Ordinary differential equations to construct invertible generative models of cell type and tissue-specific regulatory networks

Abstract

1AbstractSingle-cell RNA-Seq (scRNA-seq) transcriptomics can elucidate gene regulatory networks (GRNs) of complex phenotypes, but raw sequencing observations only provide ”snap-shots” of data and are inherently noisy. scRNA-seq trajectory inference has been utilized to solve for the missing observations, but disentangling complex dynamics of gene-gene interactions at different time points from aggregated data is a non-trivial task and computationally expensive. Here we describe our Non-Stiff Dynamic Invertible Model of CO-Regulatory Networks (NS-DIMCORN) to define the genetic nexus underpinning specific cellular functions using invertible warping of flexible multivariate Gaussian distributions by neural Ordinary differential equations.

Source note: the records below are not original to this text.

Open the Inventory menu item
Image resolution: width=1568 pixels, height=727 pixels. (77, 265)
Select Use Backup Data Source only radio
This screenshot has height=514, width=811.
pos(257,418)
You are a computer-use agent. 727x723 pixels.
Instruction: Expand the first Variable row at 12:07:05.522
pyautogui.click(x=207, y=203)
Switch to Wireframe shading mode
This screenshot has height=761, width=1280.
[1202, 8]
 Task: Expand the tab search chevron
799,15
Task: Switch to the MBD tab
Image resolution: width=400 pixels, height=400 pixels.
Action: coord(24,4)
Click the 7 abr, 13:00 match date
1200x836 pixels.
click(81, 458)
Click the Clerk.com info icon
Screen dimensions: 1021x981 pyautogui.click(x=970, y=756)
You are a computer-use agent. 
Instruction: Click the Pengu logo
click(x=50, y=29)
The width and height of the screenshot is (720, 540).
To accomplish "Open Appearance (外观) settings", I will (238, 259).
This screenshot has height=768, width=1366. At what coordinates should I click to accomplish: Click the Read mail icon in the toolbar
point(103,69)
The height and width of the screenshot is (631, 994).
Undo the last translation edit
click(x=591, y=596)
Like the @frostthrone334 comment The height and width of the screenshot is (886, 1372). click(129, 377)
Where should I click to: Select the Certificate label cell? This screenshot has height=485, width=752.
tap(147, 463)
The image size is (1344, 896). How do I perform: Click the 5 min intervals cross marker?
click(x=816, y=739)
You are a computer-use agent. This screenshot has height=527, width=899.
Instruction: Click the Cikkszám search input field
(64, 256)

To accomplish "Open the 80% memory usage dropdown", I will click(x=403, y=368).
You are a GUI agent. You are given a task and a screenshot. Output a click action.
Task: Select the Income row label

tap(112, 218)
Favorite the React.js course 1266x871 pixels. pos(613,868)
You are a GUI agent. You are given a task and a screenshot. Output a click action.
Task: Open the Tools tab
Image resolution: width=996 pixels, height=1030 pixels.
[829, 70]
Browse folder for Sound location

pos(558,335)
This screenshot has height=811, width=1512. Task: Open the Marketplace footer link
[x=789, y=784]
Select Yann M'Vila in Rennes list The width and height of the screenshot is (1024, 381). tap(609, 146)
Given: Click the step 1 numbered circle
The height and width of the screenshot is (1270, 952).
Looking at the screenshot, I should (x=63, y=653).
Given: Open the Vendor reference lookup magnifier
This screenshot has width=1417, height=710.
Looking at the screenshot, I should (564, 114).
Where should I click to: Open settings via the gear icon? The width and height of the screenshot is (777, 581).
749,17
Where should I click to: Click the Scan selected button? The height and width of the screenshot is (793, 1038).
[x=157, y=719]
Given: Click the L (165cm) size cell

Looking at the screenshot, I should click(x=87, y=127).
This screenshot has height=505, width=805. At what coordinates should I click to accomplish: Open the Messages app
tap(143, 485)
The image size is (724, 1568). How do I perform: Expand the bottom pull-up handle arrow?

Our results yield a generative model with unbiased density estimation from RNA-seq read-count data only. This resulted in scalable time-flexible sampling of each gene’s expression level thence allowing ab initio assembly of gene regulatory networks in specific cells. We demonstrate our proposed methodology is superior to the state-of-the-art algorithms in accurately recovering genome-wide functional interactions, whether from synthetic or empirical data. We optimized our algorithm for GPU-based implementation thereby further enhancing the utility of our proposed methodology in comparison to the ten benchmarked methods.